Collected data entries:
--------
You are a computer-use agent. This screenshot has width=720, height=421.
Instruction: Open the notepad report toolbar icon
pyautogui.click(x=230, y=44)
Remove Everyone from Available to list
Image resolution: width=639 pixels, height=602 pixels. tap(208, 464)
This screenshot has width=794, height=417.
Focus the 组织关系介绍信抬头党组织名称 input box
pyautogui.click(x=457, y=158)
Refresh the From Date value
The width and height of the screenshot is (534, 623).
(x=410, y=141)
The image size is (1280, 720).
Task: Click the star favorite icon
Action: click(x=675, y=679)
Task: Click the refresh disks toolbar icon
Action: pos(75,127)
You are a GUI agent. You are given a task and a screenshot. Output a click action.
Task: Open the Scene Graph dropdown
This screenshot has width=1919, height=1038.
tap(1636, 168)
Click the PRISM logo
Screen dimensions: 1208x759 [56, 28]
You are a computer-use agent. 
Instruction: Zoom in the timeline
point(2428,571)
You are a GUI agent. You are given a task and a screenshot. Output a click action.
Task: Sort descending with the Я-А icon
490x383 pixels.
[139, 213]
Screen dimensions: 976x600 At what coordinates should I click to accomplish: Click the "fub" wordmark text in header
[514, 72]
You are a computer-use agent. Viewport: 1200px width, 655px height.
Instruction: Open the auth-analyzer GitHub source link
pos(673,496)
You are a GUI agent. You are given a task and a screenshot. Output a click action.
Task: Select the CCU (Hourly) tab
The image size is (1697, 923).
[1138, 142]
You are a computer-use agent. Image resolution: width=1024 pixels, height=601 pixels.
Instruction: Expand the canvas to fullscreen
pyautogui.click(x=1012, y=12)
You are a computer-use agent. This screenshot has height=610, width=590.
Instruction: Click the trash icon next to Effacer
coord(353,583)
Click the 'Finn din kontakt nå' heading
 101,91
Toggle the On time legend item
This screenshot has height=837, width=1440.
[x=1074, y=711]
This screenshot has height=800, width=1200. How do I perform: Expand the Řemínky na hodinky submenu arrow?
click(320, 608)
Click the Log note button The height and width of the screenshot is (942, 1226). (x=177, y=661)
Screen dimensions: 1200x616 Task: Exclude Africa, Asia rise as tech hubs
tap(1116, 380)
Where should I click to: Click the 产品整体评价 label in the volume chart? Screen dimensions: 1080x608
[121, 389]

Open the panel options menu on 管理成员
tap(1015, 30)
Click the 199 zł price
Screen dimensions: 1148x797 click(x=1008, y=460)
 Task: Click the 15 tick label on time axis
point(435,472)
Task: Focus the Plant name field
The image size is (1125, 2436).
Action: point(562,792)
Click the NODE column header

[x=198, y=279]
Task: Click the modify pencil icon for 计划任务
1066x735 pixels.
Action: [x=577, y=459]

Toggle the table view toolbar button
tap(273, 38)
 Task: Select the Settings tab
--------
● Problem to solve: Copy out the records above without altering anything.

● Your solution:
You are a computer-use agent. This screenshot has width=720, height=421.
Instruction: Open the notepad report toolbar icon
pyautogui.click(x=230, y=44)
Remove Everyone from Available to list
Image resolution: width=639 pixels, height=602 pixels. tap(208, 464)
This screenshot has width=794, height=417.
Focus the 组织关系介绍信抬头党组织名称 input box
pyautogui.click(x=457, y=158)
Refresh the From Date value
The width and height of the screenshot is (534, 623).
(x=410, y=141)
The image size is (1280, 720).
Task: Click the star favorite icon
Action: click(x=675, y=679)
Task: Click the refresh disks toolbar icon
Action: pos(75,127)
You are a GUI agent. You are given a task and a screenshot. Output a click action.
Task: Open the Scene Graph dropdown
This screenshot has width=1919, height=1038.
tap(1636, 168)
Click the PRISM logo
Screen dimensions: 1208x759 [56, 28]
You are a computer-use agent. 
Instruction: Zoom in the timeline
point(2428,571)
You are a GUI agent. You are given a task and a screenshot. Output a click action.
Task: Sort descending with the Я-А icon
490x383 pixels.
[139, 213]
Screen dimensions: 976x600 At what coordinates should I click to accomplish: Click the "fub" wordmark text in header
[514, 72]
You are a computer-use agent. Viewport: 1200px width, 655px height.
Instruction: Open the auth-analyzer GitHub source link
pos(673,496)
You are a GUI agent. You are given a task and a screenshot. Output a click action.
Task: Select the CCU (Hourly) tab
The image size is (1697, 923).
[1138, 142]
You are a computer-use agent. Image resolution: width=1024 pixels, height=601 pixels.
Instruction: Expand the canvas to fullscreen
pyautogui.click(x=1012, y=12)
You are a computer-use agent. This screenshot has height=610, width=590.
Instruction: Click the trash icon next to Effacer
coord(353,583)
Click the 'Finn din kontakt nå' heading
 101,91
Toggle the On time legend item
This screenshot has height=837, width=1440.
[x=1074, y=711]
This screenshot has height=800, width=1200. How do I perform: Expand the Řemínky na hodinky submenu arrow?
click(320, 608)
Click the Log note button The height and width of the screenshot is (942, 1226). (x=177, y=661)
Screen dimensions: 1200x616 Task: Exclude Africa, Asia rise as tech hubs
tap(1116, 380)
Where should I click to: Click the 产品整体评价 label in the volume chart? Screen dimensions: 1080x608
[121, 389]

Open the panel options menu on 管理成员
tap(1015, 30)
Click the 199 zł price
Screen dimensions: 1148x797 click(x=1008, y=460)
 Task: Click the 15 tick label on time axis
point(435,472)
Task: Focus the Plant name field
The image size is (1125, 2436).
Action: point(562,792)
Click the NODE column header

[x=198, y=279]
Task: Click the modify pencil icon for 计划任务
1066x735 pixels.
Action: [x=577, y=459]

Toggle the table view toolbar button
tap(273, 38)
 Task: Select the Settings tab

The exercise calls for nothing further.